In a press conference following the Senate vote, Schumer said that “we need top-lines” for a fiscal 2024 package and that bipartisan negotiations were ongoing among appropriators and the four leaders in the House and Senate.
Jeffries said the bills should be written to the levels prescribed by the debt ceiling agreement that congressional leaders and Biden agreed to in June, avoiding the steep cuts that some conservatives have been demanding.
“The only path forward is a bipartisan one where we proceed with the appropriations discussions amongst House Democrats, House Republicans, Senate Democrats and Senate Republicans in a manner consistent with the bipartisan Fiscal Responsibility Act,” Jeffries said, referring to the debt limit deal. “It’s time for action.”
On Wednesday night, Murray, the Appropriations chair, similarly urged agreement on top-line funding levels.
GOP seeks deeper cuts
House conservatives are pushing spending levels well below those figures.

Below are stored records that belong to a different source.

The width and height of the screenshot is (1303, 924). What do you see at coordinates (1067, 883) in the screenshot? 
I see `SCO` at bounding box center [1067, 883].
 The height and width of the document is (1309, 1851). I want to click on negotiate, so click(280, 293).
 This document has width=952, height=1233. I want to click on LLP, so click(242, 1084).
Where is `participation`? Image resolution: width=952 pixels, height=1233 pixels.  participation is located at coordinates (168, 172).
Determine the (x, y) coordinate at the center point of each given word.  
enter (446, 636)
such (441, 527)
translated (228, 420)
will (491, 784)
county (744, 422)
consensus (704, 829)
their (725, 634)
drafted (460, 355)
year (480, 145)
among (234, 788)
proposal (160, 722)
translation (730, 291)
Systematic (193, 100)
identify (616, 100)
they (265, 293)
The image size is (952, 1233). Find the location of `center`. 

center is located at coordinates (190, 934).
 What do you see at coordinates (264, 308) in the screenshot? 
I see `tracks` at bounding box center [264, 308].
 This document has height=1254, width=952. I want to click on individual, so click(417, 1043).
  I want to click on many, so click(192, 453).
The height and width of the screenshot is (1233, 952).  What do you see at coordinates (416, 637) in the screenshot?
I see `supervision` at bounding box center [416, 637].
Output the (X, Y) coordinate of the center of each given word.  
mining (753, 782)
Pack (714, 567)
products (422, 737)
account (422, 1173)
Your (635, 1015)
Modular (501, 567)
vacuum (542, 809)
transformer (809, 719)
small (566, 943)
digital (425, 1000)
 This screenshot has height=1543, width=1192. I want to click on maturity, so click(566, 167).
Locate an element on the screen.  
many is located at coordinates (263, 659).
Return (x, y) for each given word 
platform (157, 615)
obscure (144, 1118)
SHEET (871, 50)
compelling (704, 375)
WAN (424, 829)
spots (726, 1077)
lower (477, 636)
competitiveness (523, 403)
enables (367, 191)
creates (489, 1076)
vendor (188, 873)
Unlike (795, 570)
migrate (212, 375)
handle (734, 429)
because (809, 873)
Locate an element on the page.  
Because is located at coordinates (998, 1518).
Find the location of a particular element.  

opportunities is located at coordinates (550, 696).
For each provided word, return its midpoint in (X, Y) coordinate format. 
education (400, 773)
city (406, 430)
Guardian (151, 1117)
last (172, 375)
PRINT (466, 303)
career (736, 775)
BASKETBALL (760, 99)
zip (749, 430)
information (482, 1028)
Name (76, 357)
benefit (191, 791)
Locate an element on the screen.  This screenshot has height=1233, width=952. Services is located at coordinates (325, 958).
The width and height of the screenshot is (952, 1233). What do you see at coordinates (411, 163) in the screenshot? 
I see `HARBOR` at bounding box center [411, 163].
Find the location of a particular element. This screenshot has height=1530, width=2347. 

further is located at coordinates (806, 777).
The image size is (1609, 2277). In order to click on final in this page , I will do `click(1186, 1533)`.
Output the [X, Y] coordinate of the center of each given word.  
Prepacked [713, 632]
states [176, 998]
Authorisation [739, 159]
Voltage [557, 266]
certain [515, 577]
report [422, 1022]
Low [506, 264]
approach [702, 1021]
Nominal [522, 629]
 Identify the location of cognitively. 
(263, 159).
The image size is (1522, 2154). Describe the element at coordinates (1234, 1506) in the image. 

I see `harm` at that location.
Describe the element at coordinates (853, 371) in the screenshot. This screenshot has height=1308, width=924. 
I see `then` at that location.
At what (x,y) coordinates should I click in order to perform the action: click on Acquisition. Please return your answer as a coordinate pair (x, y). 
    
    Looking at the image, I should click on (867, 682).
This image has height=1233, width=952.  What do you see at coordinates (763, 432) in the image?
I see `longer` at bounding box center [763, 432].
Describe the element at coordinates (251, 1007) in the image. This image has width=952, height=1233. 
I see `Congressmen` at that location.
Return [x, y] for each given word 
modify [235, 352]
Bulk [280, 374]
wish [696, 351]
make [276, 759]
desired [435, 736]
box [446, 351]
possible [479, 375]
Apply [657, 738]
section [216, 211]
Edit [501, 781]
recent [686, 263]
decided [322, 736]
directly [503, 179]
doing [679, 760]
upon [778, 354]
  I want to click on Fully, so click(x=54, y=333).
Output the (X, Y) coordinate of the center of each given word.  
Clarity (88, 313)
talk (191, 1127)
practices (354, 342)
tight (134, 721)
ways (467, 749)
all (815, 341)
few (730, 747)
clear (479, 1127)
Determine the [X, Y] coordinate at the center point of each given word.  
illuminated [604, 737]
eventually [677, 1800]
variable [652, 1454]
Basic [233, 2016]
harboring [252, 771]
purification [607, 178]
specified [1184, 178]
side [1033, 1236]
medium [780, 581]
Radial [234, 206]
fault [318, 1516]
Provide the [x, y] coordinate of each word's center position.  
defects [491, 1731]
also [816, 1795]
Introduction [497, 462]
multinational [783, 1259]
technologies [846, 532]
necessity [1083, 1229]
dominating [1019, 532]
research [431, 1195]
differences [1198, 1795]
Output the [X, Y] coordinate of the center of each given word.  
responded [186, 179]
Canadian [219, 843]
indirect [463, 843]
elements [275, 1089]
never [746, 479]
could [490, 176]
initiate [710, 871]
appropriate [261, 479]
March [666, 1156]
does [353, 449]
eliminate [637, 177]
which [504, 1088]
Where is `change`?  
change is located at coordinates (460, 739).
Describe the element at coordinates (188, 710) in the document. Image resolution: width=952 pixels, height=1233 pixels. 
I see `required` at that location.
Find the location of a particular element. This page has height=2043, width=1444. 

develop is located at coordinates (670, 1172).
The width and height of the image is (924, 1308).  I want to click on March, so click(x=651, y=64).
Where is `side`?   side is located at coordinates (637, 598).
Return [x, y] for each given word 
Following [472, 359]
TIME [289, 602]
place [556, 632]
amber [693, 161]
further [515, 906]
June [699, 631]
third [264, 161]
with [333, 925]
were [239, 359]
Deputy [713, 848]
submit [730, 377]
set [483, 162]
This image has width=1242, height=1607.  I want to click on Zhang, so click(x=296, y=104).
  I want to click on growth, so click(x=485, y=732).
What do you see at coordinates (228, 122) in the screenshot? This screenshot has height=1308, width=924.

Earlier Wednesday, members of the far-right House Freedom Caucus blocked floor debate of Republicans’ fiscal 2024 Commerce-Justice-Science bill, angry about the CR’s continuation of current spending levels.
They said they would continue to hold up spending bills unless Johnson presents them with a plan before Thanksgiving to slash funding.
“The speaker has now 10 days to work it out and get Republicans to actually stand up and fight when we get back,” said Rep. Chip Roy (R-Texas). “He’s promising a fight, so we’re sending a message right now: We expect that fight.”
The House fiscal 2024 would already cut spending well below current levels, with climate, environmental and clean energy programs a popular target. The bills also include numerous policy riders.
Still, House Republicans have also failed to pass their Agriculture, Financial Services-General Government, Transportation-Housing and Urban Development, and Labor-Health and Human Services bills.
The Senate Appropriations Committee cleared all its fiscal 2024 bills with bipartisan support but only three have passed the chamber.
Jeffries also said Wednesday that he hopes the Senate will develop a bipartisan plan to pass Biden’s two supplemental funding requests — a national security supplemental that includes aid for Ukraine and Israel, humanitarian assistance for Gaza and funding to bolster the southern border; and a domestic supplemental that includes funding for disaster recovery, child care and social programs.
Schumer said the Senate plans to put the $106 billion national security supplemental on the floor “sometime in the coming weeks.” In his press conference following the vote, Schumer called it a “a big, huge package,” though he said he’s “very intent” on getting it done.
He did not mention on either the floor or in his press conference a separate Biden ask for domestic spending. That $50 billion emergency request seeks $23.5 billion for disaster response, $2.2 billion to boost the Department of Energy’s ability to domestically produce and enrich uranium to fuel nuclear reactors, $1.6 billion for grants to help low-income households pay their energy bills, and $220 million to maintain salaries for wildland firefighters.